In May I commented on a study in the New England Journal of Medicine that failed to show a benefit in lowering systolic blood pressure below 130 mm Hg. Well, now there’s another such study. This one is in the Journal of the American Medical Association. “Patients were categorized into 3 groups by their average systolic BP while taking study medication: tight control, less than 130mmHg; usual control, 130 mm Hg to less than 140 mm Hg; or uncontrolled, 140 mm Hg or higher.” The paper’s last paragraph is below:
In conclusion, our data from this post hoc analysis in the cohort of patients with diabetes enrolled in INVEST [which was a prospective, randomized trial comparing clinical outcomes of 22 576 patients with hypertension and CAD] indicate that tight control of systolic BP was not associated with improved cardiovascular outcomes compared with usual control. At this time, there is no compelling evidence to indicate that lowering systolic BP below 130mmHg is beneficial for patients with diabetes; thus, emphasis should be placed on maintaining systolic BP between 130 and 139 mm Hg while focusing on weight loss, healthful eating, and other manifestations of cardiovascular morbidity to further reduce long-term cardiovascular risk.

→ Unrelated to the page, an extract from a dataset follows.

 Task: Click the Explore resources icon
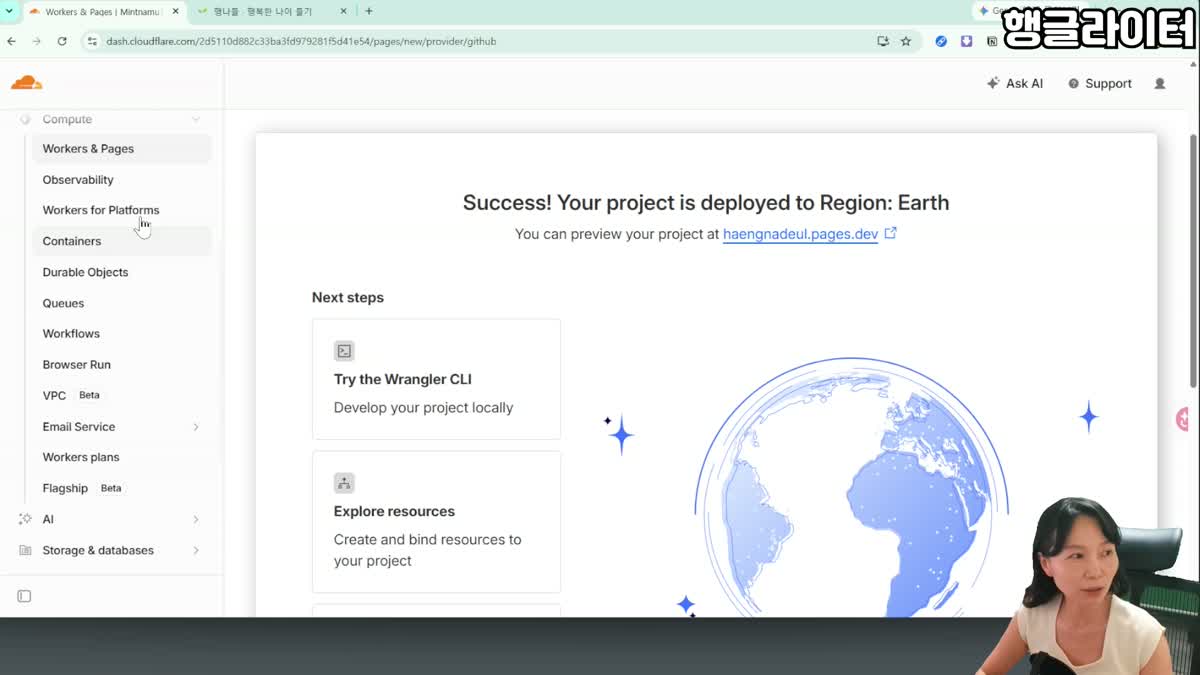[344, 483]
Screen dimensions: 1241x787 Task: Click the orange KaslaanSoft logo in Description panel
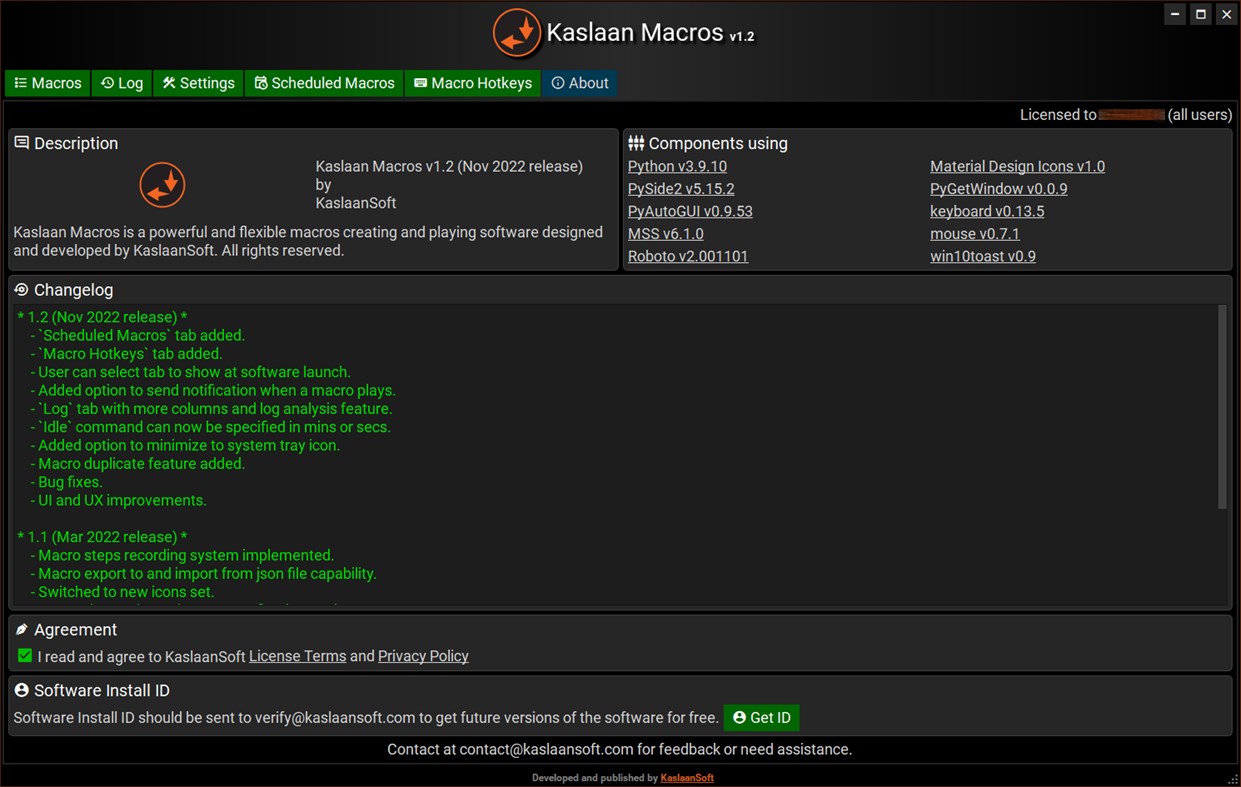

It had seemed to almost everyone who thought about vascular disease in patients with diabetes that aiming for a blood pressure of about 120 was a good idea. But the data seem to contradict our thinking. It’s discouraging to concede how often really good ideas turn out to be wrong. Humility belongs not just to medical science, it should be generously applied to almost every surface.
What if the diabetics where separated into good and poor control? Maybe it does nothing for poorly controlled diabetics because it is of smaller effect than the control. Did they look at different groups?

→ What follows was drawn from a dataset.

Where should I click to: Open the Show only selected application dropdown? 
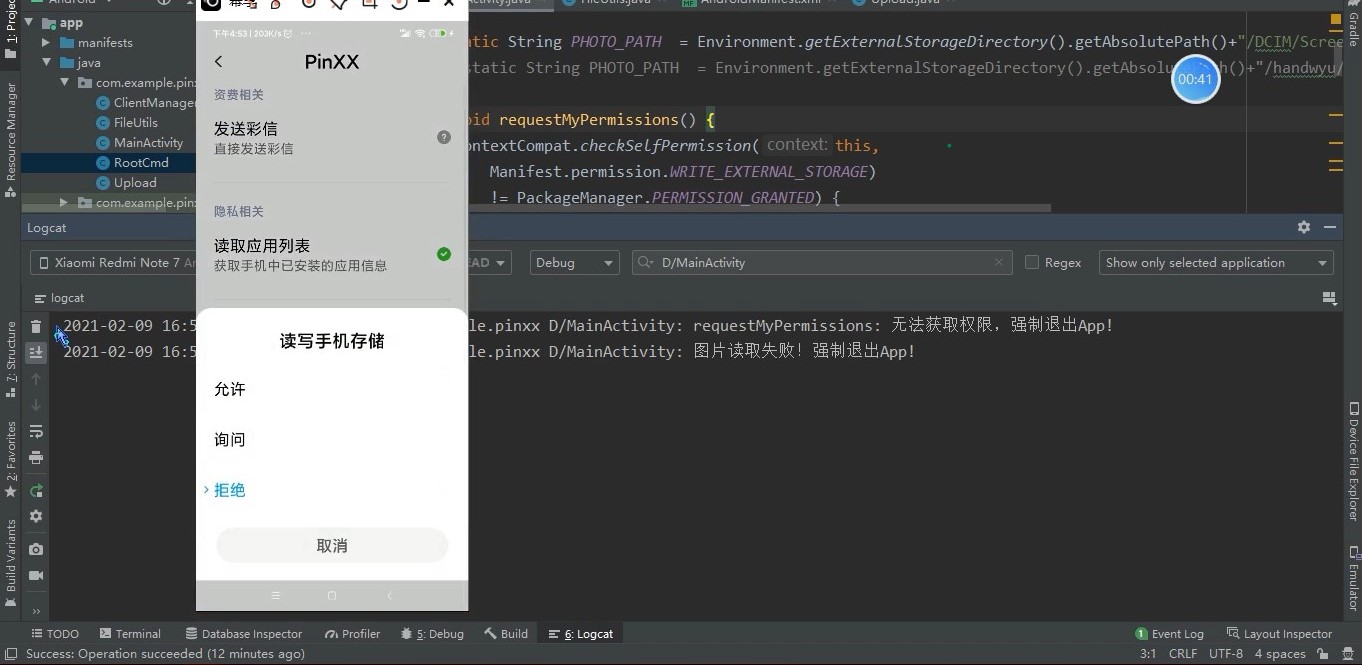tap(1216, 262)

By control I mean blood glucose control not blood pressure
These investigators did not look at glycemic control. There was a highly significant difference in adverse outcomes between usual BP control and the uncontrolled group, thus demonstrating a beneficial effect of BP control. When BP was lowered even further there was no additional benefit. Glycemic control has clearly been shown to be beneficial, but at the price of increased hypoglycemic reactions. Stratifying patients by Hg A1C and then looking at BP control under conditions of good,bad and indifferent glucose control would likely require a study of much greater power. Though they don’t say anything to this effect, I think they are assuming that glucose control randomized out.

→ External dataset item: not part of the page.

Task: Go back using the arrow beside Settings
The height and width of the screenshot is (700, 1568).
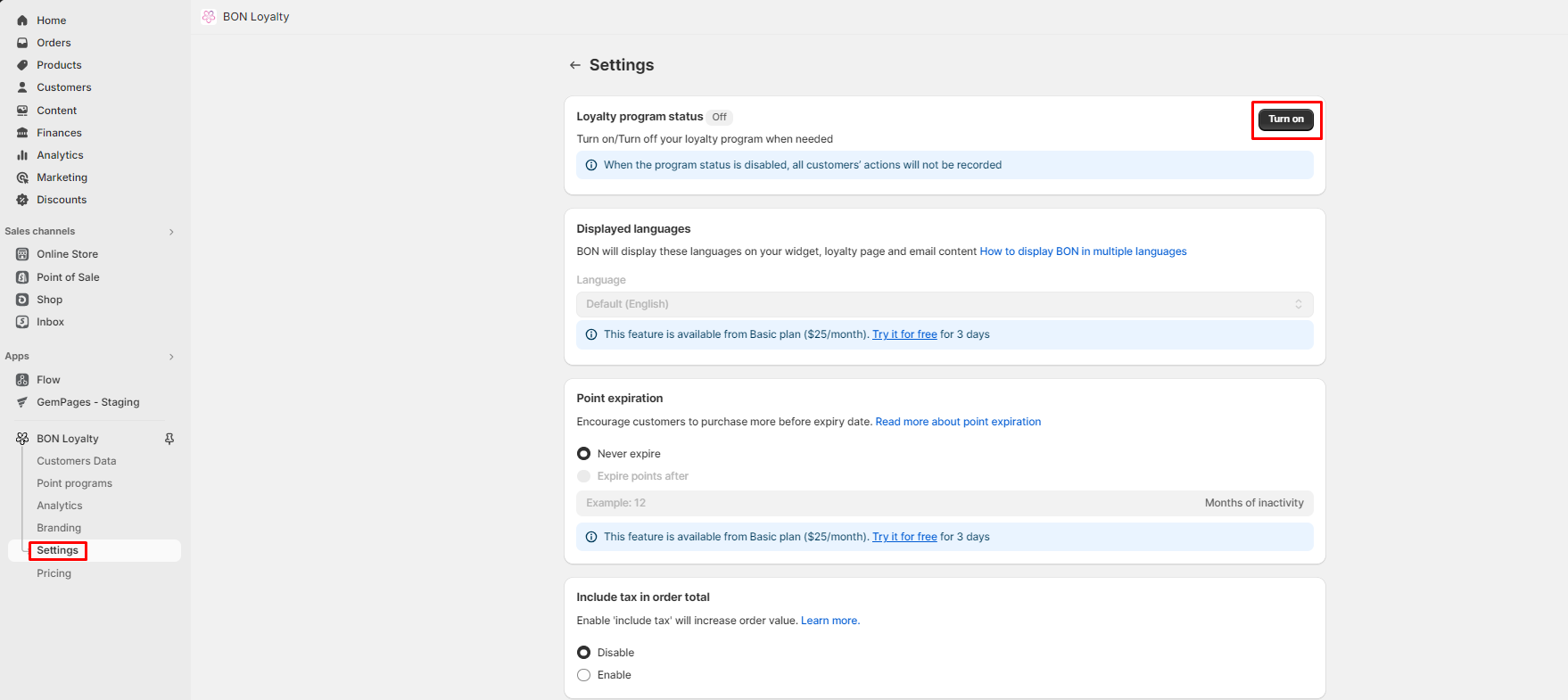Action: [575, 65]
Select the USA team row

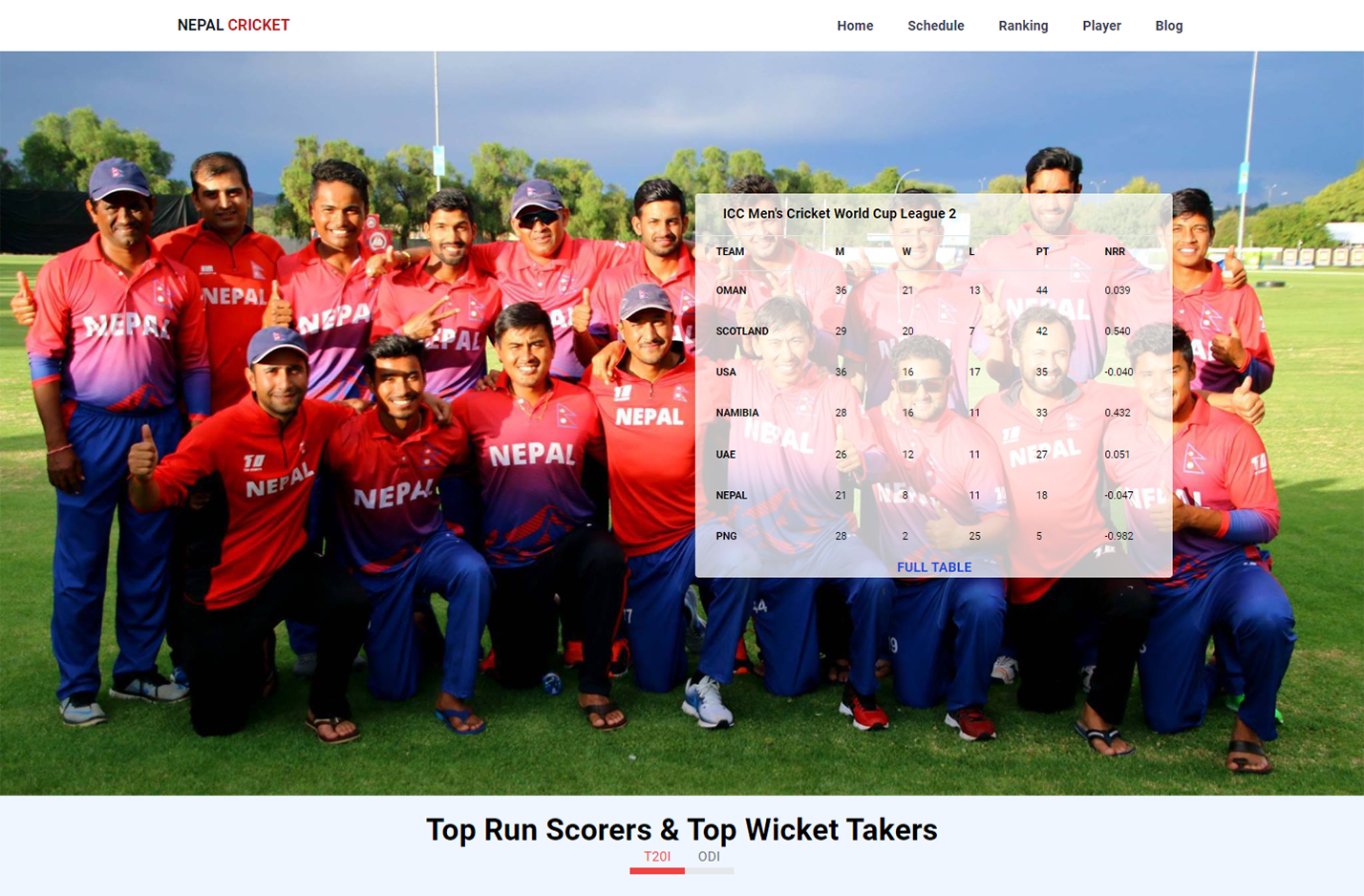pos(933,373)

What did you think about this recommendation prioir to these articles (recommendation that still a guideline / JNC VII)? Did you believe that lowering BP below 130 or 120 was a good idea in most diabetics?
I thought it was before these data came out, but the facts are the facts. I’ve been wrong about so many other things that another error doesn’t change my average very much.
I think the best practice is to get blood pressure as low as you can without side effects and without using more than two anti-hypertensive drugs. I realize that this (2 drugs) is not possible in many patients, especially elderly patients. But BP in these older patients is typically not anywhere near 120 mm Hg. It appears we’re going to get back to 140/90 as the goal for most patients.